International |  IANS  | Published :

Madrid, Sep 18 : Médecins Sans Frontiéres (MSF) or Doctors Without Borders on Monday urged Myanmar to grant international humanitarian organisations unrestricted and independent access to the conflict-torn Rakhine state to enable provision of humanitarian assistance to the hundreds of thousands of internally displaced people there.

The MSF appeal comes amid an ongoing military offensive in Rakhine that was launched on August 25 after the Arakan Rohingya Resistance Army (ARSA) mounted fresh attacks on multiple government posts in the region that led to over 400,000 Rohingyas fleeing to neighbouring Bangladesh.
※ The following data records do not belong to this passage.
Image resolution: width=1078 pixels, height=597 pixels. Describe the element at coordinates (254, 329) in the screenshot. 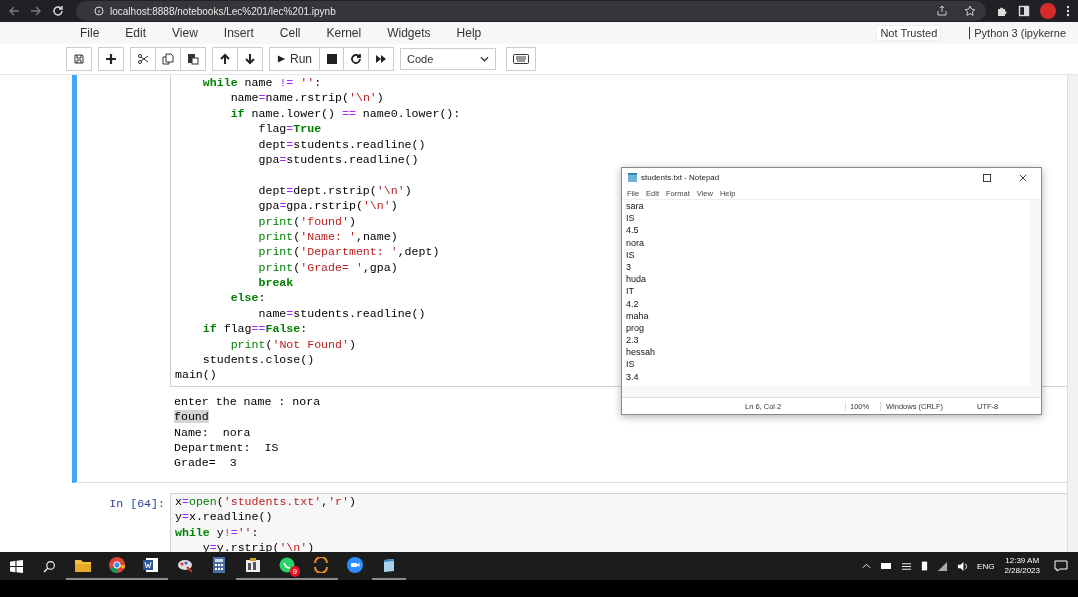

I see `code-line: if flag==False:` at that location.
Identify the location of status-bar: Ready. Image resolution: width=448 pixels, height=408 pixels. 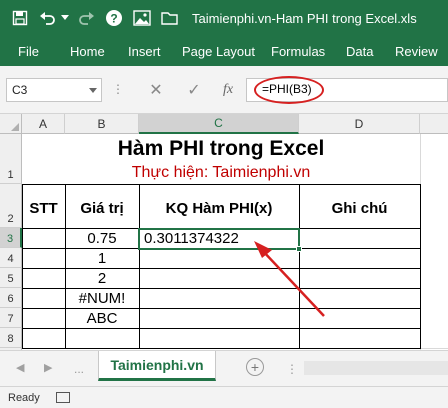
(224, 397).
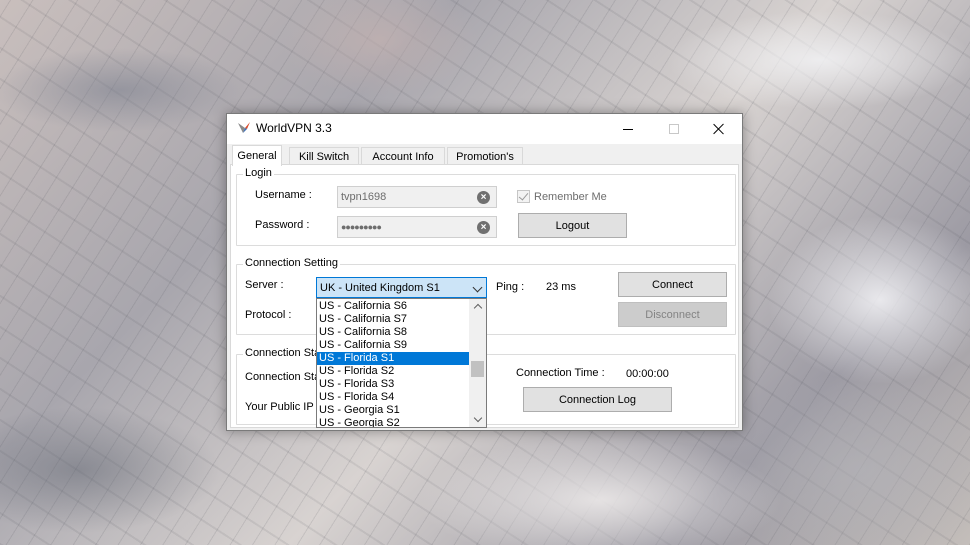  I want to click on scroll-down-icon, so click(478, 420).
"The remaining population in northern Rakhine, thought to be hundreds of thousands of people, is without any meaningful form of humanitarian assistance," the MSF was quoted as saying in a statement by Efe news.

According to the statement, in central Rakhine, around 120,000 internally displaced people (IDPs) remain in camps where they are entirely dependent on humanitarian assistance for their survival, owing to restrictions on their movements.

The statement added that MSF used to provide mobile clinics in several of these camps and villages "but international staff have not been granted travel authorisations to visit the health facilities since the end of August, whilst national staff have been too afraid to go to work following remarks by Myanmar officials accusing NGOs of colluding with ARSA".

Moreover, according to Benoit De Gryse, MSF's operations manager for Myanmar, the government's desire to exclusively provide humanitarian assistance in Rakhine "is likely to result in even more severe administrative and access constraints than ever".

The Army offensive in Rakhine has been condemned globally by human rights organisations.

Rohingyas are not recognised as citizens by Myanmar although more than a million of them have lived in the country through generations, facing growing discrimination, including severe restrictions on their freedom of movement, following a sectarian conflict in 2012 that killed at least 160 people, and displaced nearly 120,000.

Meanwhile, the United Nations Human Rights Council is set to discuss human rights violations in Myanmar and determine if an "ethnic cleansing" of the Rohingya minority is underway in the country.